*Collected data:*
· · ·
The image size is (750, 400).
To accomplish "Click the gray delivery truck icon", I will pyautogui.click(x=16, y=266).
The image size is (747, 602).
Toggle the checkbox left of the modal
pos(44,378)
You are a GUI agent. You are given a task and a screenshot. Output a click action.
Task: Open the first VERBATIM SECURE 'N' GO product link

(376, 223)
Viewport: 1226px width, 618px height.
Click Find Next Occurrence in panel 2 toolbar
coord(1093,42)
· · ·
*Your task:* Your task is to quote, without any alteration, the lines running from the top of the records to the line that holds "Viewport: 1226px width, 618px height.", both included.

*Reply to the task:*
The image size is (750, 400).
To accomplish "Click the gray delivery truck icon", I will pyautogui.click(x=16, y=266).
The image size is (747, 602).
Toggle the checkbox left of the modal
pos(44,378)
You are a GUI agent. You are given a task and a screenshot. Output a click action.
Task: Open the first VERBATIM SECURE 'N' GO product link

(376, 223)
Viewport: 1226px width, 618px height.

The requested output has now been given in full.